The brand awareness for the only two colours that have obtained registration in Denmark is significantly high – bordering on impressive. The coloured circulation pumps enjoy a 96 % awareness in the professional part of the relevant public. The applicant argued that the relevant part of the public should be limited to only the professional part of the public as, according to the laws of Denmark, only professionals are allowed to install circulation pumps. Consequently the applicant successfully argued that the general public should be excluded despite the fact that all people owning a house must be considered to be end-users as everybody needs a circulation pump for the heating system installed in any house in Denmark (due to the cold weather). Limiting the relevant public to professionals properly helped obtain a brand awareness of 96 %.
As far as , applied for by A.P. Møller-Mærsk A/S, is concerned, the unaided brand awareness is 88 % for people above 18 years old, which the Danish TMO considered to be significantly high. It is difficult not to be impressed by the significantly high percentages of brand awareness that include about 90 % of the population.
Unusual colour for the goods and services
Before deciding to apply for a single colour mark, it is worth considering whether the colour can be considered to be usual or unusual for the goods/services applied for. The fight for a usual colour is more of an up-hill battle than the fight for an unusual colour. A usual colour for chocolates is gold for example; a usual colour for sea transport is blue as the sea.
The Danish TMO also commented on whether a trademark registration to the sign applied for by A.P. Møller-Mærsk A/S would unduly restrict competitors in the sea-freights transportation business, but the TMO considered that this was not the case. It might have helped that the colour is called ‘Pantone Maersk Blue’.

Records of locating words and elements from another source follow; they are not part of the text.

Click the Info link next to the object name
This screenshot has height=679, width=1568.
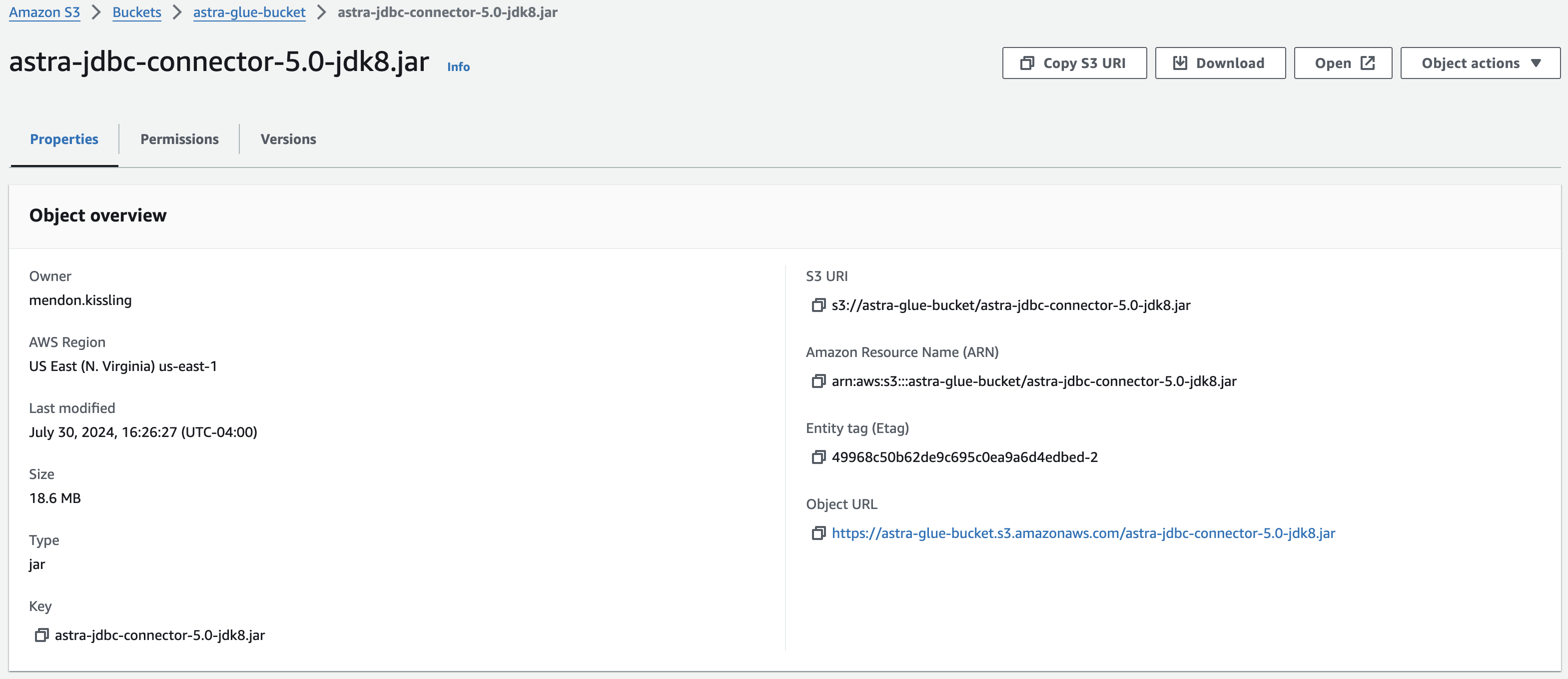point(458,66)
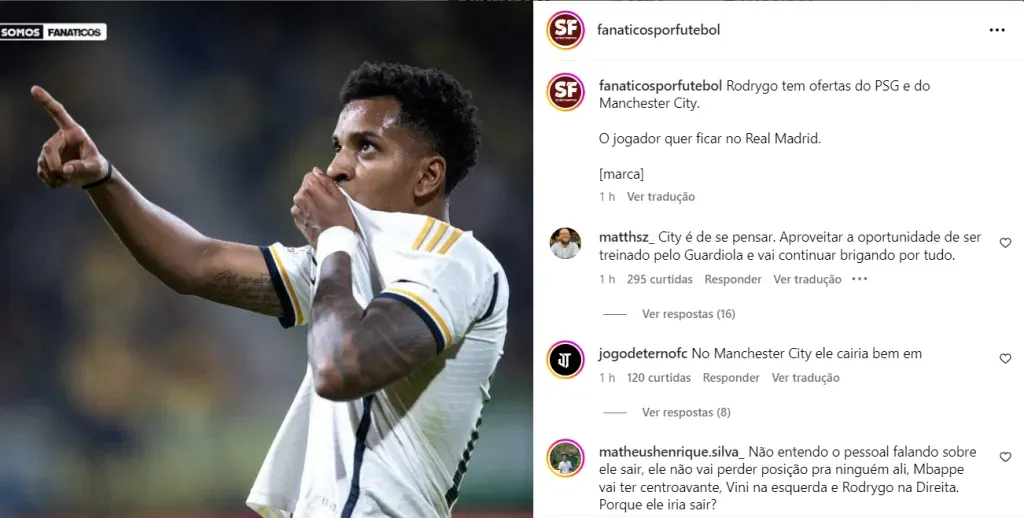This screenshot has width=1024, height=518.
Task: Click the fanaticosporfutebol header profile avatar
Action: click(x=566, y=30)
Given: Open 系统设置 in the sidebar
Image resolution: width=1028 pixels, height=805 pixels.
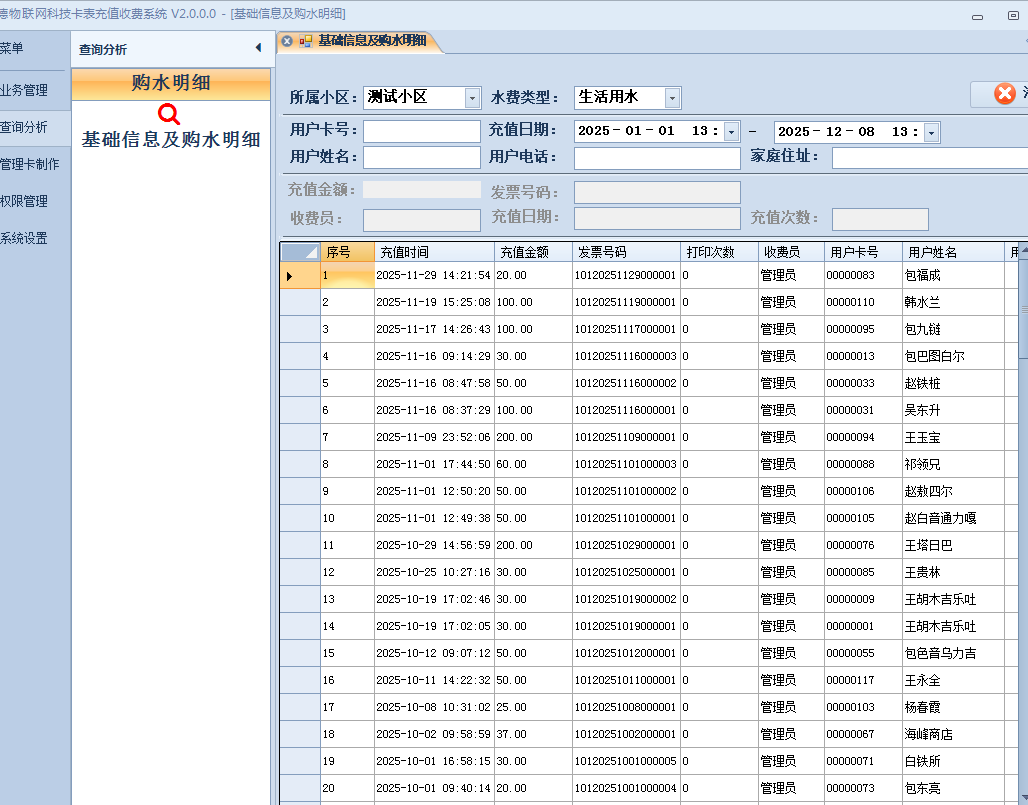Looking at the screenshot, I should click(x=24, y=238).
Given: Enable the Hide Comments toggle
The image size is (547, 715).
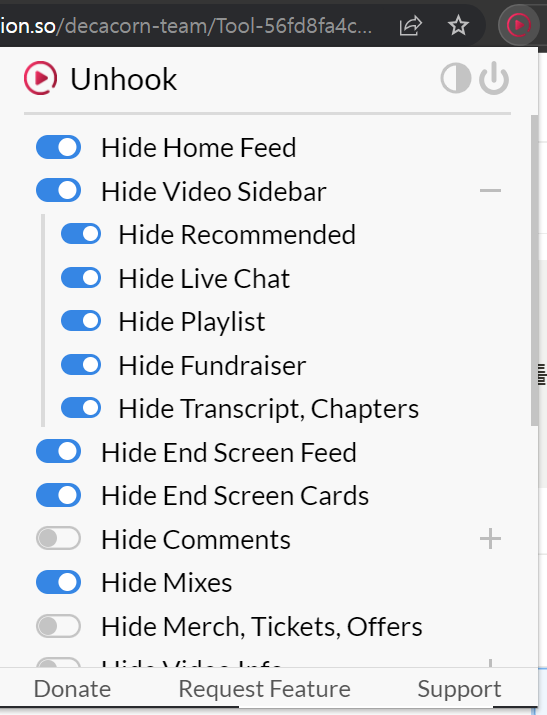Looking at the screenshot, I should pos(58,539).
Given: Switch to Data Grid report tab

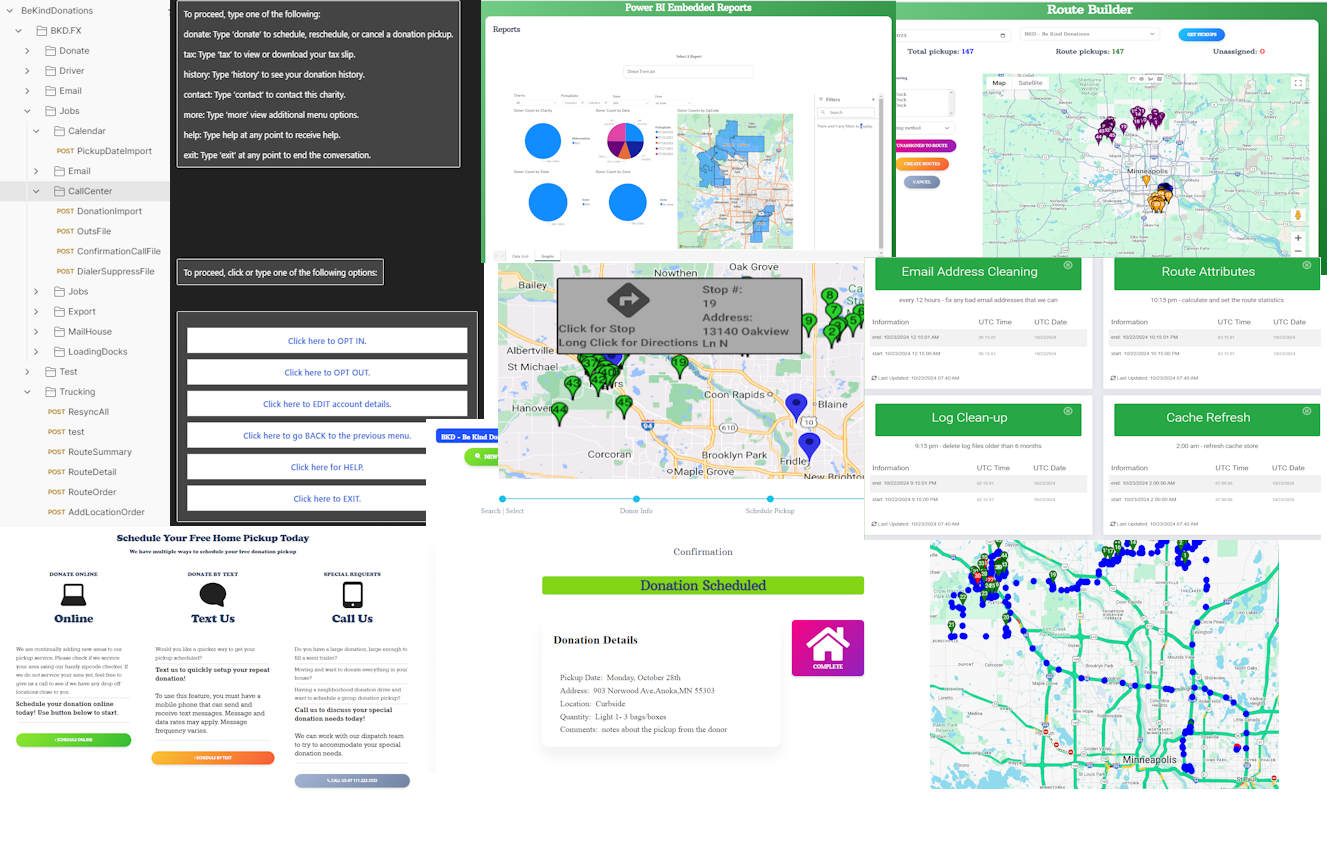Looking at the screenshot, I should [520, 257].
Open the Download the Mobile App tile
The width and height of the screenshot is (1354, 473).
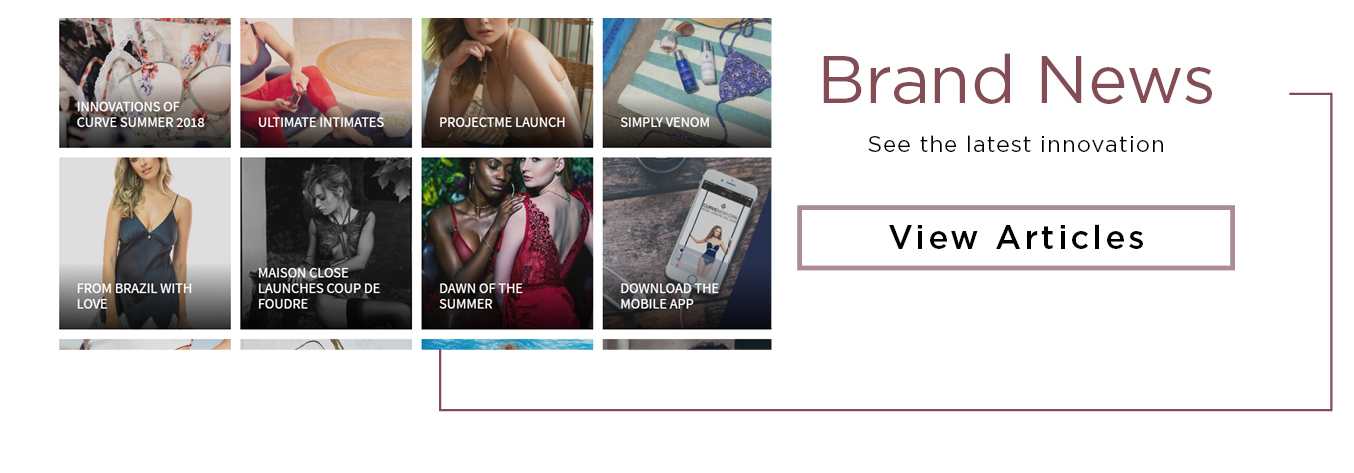click(687, 243)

To sum up, it indeed appears to be unreasonably difficult to obtain a registration to a single colour in Denmark. As the number of colours is limited – and therefore the number of single colour registrations are, too – it seems reasonable that there is a certain threshold for brand awareness to be passed before a registration can be obtained – but is there really a need for 49+ years of prior use and brand awareness of 88%+? Maybe less would do.